- What is expected -
Transcribe everything from "The Press Council of" down to "in a statement." in the passage on the Press Council's AI guidelines, reproducing the wording and punctuation without alteration.

- Given passage -
The Press Council of South Africa (PCSA) has said that publications bear responsibility for the factual accuracy of any information published using generative artificial intelligence tools.
This is contained in a set of guidelines published by the council that outline the role of AI in the modern newsroom.
“Member publications retain editorial responsibility for everything that is published, no matter which tools are used in production. To ensure compliance, any AI-generated material must be checked by human eyes and hands,” said the Press Council in a statement.
This principle of accountability is one of eight others in the guidance notes, which aim to answer questions such as: who is responsible for AI-generated misinformation?; Should publications alert their audiences whenever and wherever they have used AI tools?; And, can an AI infringe on a publication’s intellectual property rights?
Other guiding principles are:
- Accuracy: Generative AI is known to be prone to the invention of facts (known as “hallucination”). Journalists should carefully check facts in AI-generated text. AI tools have made it easier to generate misinformation. Claims circulating on social media and elsewhere need to be even more carefully checked than before.
- Bias: Algorithms reflect and amplify race, gender and other biases that emerge in published material. Media organisations should keep a keen lookout for bias when using AI tools and correct them where they do.
- Transparency: News organisations should offer their audiences maximum transparency about their use of AI tools. A comprehensive statement of the organisation’s policy and use of specific tools should be easily available to audiences and kept current. If tools have been used in the generation of particular items, this should be indicated clearly.

- Given entries -
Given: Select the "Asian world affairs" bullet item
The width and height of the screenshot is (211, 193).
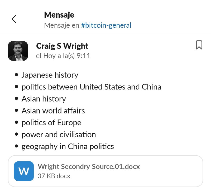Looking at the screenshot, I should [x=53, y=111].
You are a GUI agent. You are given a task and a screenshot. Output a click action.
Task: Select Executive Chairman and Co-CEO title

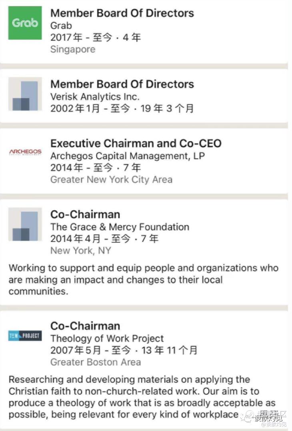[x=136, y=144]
---
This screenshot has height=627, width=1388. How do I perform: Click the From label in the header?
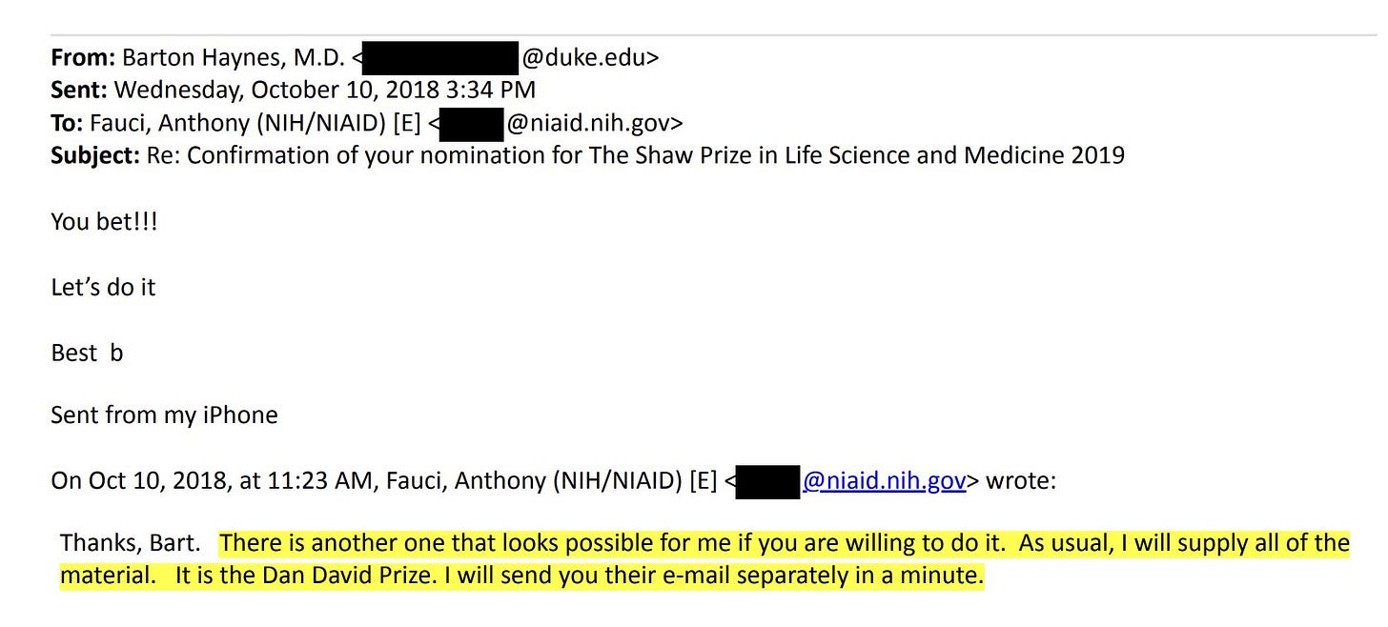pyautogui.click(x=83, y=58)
...
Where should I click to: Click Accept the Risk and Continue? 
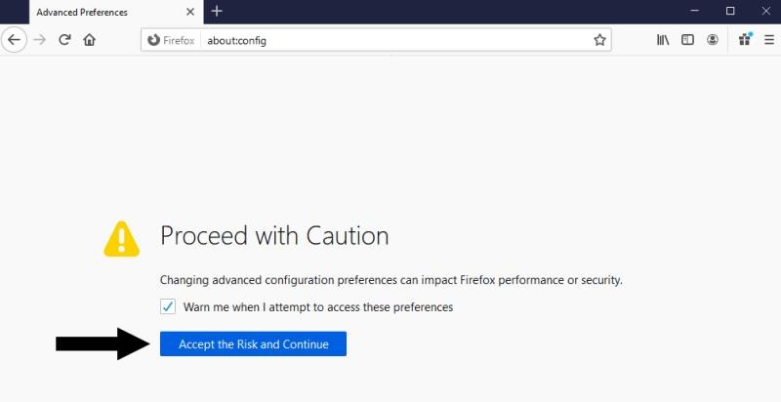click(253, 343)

- Solution to the problem -
The Press Council of South Africa (PCSA) has said that publications bear responsibility for the factual accuracy of any information published using generative artificial intelligence tools.
This is contained in a set of guidelines published by the council that outline the role of AI in the modern newsroom.
“Member publications retain editorial responsibility for everything that is published, no matter which tools are used in production. To ensure compliance, any AI-generated material must be checked by human eyes and hands,” said the Press Council in a statement.